The input
* * * *
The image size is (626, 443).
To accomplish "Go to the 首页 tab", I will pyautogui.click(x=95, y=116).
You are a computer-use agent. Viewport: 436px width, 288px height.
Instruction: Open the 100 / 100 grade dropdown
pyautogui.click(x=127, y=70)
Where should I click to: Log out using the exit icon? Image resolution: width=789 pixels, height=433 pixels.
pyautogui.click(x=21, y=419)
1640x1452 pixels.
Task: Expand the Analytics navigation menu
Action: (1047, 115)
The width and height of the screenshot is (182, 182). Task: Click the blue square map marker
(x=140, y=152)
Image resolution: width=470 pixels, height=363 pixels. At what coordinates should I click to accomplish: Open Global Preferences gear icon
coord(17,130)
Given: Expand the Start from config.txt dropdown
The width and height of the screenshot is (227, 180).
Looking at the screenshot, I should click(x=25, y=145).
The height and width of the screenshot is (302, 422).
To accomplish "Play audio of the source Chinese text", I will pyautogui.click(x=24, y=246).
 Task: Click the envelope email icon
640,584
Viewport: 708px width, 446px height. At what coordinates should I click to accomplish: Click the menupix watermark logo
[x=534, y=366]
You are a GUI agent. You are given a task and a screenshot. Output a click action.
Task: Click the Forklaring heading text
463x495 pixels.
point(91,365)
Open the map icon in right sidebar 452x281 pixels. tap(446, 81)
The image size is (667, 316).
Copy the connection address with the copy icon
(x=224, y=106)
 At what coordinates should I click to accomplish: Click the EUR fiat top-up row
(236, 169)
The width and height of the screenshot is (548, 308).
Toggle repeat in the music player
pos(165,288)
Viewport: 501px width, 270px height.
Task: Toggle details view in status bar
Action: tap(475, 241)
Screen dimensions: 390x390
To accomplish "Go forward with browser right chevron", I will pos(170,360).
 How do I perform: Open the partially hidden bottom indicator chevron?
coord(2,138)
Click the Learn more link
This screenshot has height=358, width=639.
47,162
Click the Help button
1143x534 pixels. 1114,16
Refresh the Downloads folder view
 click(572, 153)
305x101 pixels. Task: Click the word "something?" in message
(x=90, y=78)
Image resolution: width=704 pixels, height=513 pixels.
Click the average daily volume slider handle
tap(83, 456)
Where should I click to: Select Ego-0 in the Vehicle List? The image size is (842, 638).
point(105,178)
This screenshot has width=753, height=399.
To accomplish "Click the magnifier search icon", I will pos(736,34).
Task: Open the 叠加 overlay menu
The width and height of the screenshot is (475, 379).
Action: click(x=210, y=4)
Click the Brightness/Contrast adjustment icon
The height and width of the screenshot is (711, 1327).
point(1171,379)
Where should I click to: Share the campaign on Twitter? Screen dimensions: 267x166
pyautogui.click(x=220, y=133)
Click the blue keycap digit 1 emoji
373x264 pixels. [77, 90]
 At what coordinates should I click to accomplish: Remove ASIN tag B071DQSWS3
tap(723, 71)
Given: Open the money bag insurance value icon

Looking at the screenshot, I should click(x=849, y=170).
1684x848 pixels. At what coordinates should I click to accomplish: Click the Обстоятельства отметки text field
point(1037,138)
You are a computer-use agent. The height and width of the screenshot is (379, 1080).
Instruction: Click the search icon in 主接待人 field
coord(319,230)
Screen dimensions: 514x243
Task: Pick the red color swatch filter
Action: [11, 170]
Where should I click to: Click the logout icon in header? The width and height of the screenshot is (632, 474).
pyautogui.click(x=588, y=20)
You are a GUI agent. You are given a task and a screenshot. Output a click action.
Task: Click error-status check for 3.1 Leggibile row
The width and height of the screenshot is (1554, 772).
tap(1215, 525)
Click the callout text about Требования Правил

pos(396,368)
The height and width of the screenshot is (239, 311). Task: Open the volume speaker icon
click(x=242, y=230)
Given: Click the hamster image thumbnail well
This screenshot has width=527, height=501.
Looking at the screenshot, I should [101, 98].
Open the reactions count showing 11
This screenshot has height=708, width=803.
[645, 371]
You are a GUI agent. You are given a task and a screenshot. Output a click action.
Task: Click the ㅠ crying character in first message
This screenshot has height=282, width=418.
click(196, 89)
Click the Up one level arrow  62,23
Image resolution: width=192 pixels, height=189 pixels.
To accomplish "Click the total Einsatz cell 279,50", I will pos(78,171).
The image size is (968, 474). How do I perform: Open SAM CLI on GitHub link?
* * * *
Arrange every line of the entries above as a numbered list, omitting any blank lines.

Answer to the task
1. The image size is (626, 443).
2. To accomplish "Go to the 首页 tab", I will pyautogui.click(x=95, y=116).
3. You are a computer-use agent. Viewport: 436px width, 288px height.
4. Instruction: Open the 100 / 100 grade dropdown
5. pyautogui.click(x=127, y=70)
6. Where should I click to: Log out using the exit icon? Image resolution: width=789 pixels, height=433 pixels.
7. pyautogui.click(x=21, y=419)
8. 1640x1452 pixels.
9. Task: Expand the Analytics navigation menu
10. Action: (1047, 115)
11. The width and height of the screenshot is (182, 182). Task: Click the blue square map marker
12. (x=140, y=152)
13. Image resolution: width=470 pixels, height=363 pixels. At what coordinates should I click to accomplish: Open Global Preferences gear icon
14. coord(17,130)
15. Given: Expand the Start from config.txt dropdown
16. The width and height of the screenshot is (227, 180).
17. Looking at the screenshot, I should click(x=25, y=145).
18. The height and width of the screenshot is (302, 422).
19. To accomplish "Play audio of the source Chinese text", I will pyautogui.click(x=24, y=246).
20.  Task: Click the envelope email icon
21. 640,584
22. Viewport: 708px width, 446px height. At what coordinates should I click to accomplish: Click the menupix watermark logo
23. [x=534, y=366]
24. You are a GUI agent. You are given a task and a screenshot. Output a click action.
25. Task: Click the Forklaring heading text
26. 463x495 pixels.
27. point(91,365)
28. Open the map icon in right sidebar 452x281 pixels. tap(446, 81)
29. The image size is (667, 316).
30. Copy the connection address with the copy icon
31. (x=224, y=106)
32.  At what coordinates should I click to accomplish: Click the EUR fiat top-up row
33. (236, 169)
34. The width and height of the screenshot is (548, 308).
35. Toggle repeat in the music player
36. pos(165,288)
37. Viewport: 501px width, 270px height.
38. Task: Toggle details view in status bar
39. Action: tap(475, 241)
40. Screen dimensions: 390x390
41. To accomplish "Go forward with browser right chevron", I will pos(170,360).
42.  How do I perform: Open the partially hidden bottom indicator chevron?
43. coord(2,138)
44. Click the Learn more link
45. This screenshot has height=358, width=639.
46. 47,162
47. Click the Help button
48. 1143x534 pixels. 1114,16
49. Refresh the Downloads folder view
50.  click(572, 153)
51. 305x101 pixels. Task: Click the word "something?" in message
52. (x=90, y=78)
53. Image resolution: width=704 pixels, height=513 pixels.
54. Click the average daily volume slider handle
55. tap(83, 456)
56. Where should I click to: Select Ego-0 in the Vehicle List? The image size is (842, 638).
57. point(105,178)
58. This screenshot has width=753, height=399.
59. To accomplish "Click the magnifier search icon", I will pos(736,34).
60. Task: Open the 叠加 overlay menu
61. The width and height of the screenshot is (475, 379).
62. Action: click(x=210, y=4)
63. Click the Brightness/Contrast adjustment icon
64. The height and width of the screenshot is (711, 1327).
65. point(1171,379)
66. Where should I click to: Share the campaign on Twitter? Screen dimensions: 267x166
67. pyautogui.click(x=220, y=133)
68. Click the blue keycap digit 1 emoji
69. 373x264 pixels. [77, 90]
70.  At what coordinates should I click to accomplish: Remove ASIN tag B071DQSWS3
71. tap(723, 71)
72. Given: Open the money bag insurance value icon
73. Looking at the screenshot, I should click(x=849, y=170).
74. 1684x848 pixels. At what coordinates should I click to accomplish: Click the Обстоятельства отметки text field
75. point(1037,138)
76. You are a computer-use agent. The height and width of the screenshot is (379, 1080).
77. Instruction: Click the search icon in 主接待人 field
78. coord(319,230)
79. Screen dimensions: 514x243
80. Task: Pick the red color swatch filter
81. Action: [11, 170]
82. Where should I click to: Click the logout icon in header? The width and height of the screenshot is (632, 474).
83. pyautogui.click(x=588, y=20)
84. You are a GUI agent. You are given a task and a screenshot. Output a click action.
85. Task: Click error-status check for 3.1 Leggibile row
86. The width and height of the screenshot is (1554, 772).
87. tap(1215, 525)
88. Click the callout text about Требования Правил
89. pos(396,368)
90. The height and width of the screenshot is (239, 311). Task: Open the volume speaker icon
91. click(x=242, y=230)
92. Given: Click the hamster image thumbnail well
93. This screenshot has width=527, height=501.
94. Looking at the screenshot, I should [101, 98].
95. Open the reactions count showing 11
96. This screenshot has height=708, width=803.
97. [645, 371]
98. You are a GUI agent. You are given a task and a screenshot. Output a click action.
99. Task: Click the ㅠ crying character in first message
100. This screenshot has height=282, width=418.
101. click(196, 89)
102. Click the Up one level arrow  62,23
103. Image resolution: width=192 pixels, height=189 pixels.
104. To accomplish "Click the total Einsatz cell 279,50", I will pos(78,171).
105. The image size is (968, 474). How do I perform: Open SAM CLI on GitHub link?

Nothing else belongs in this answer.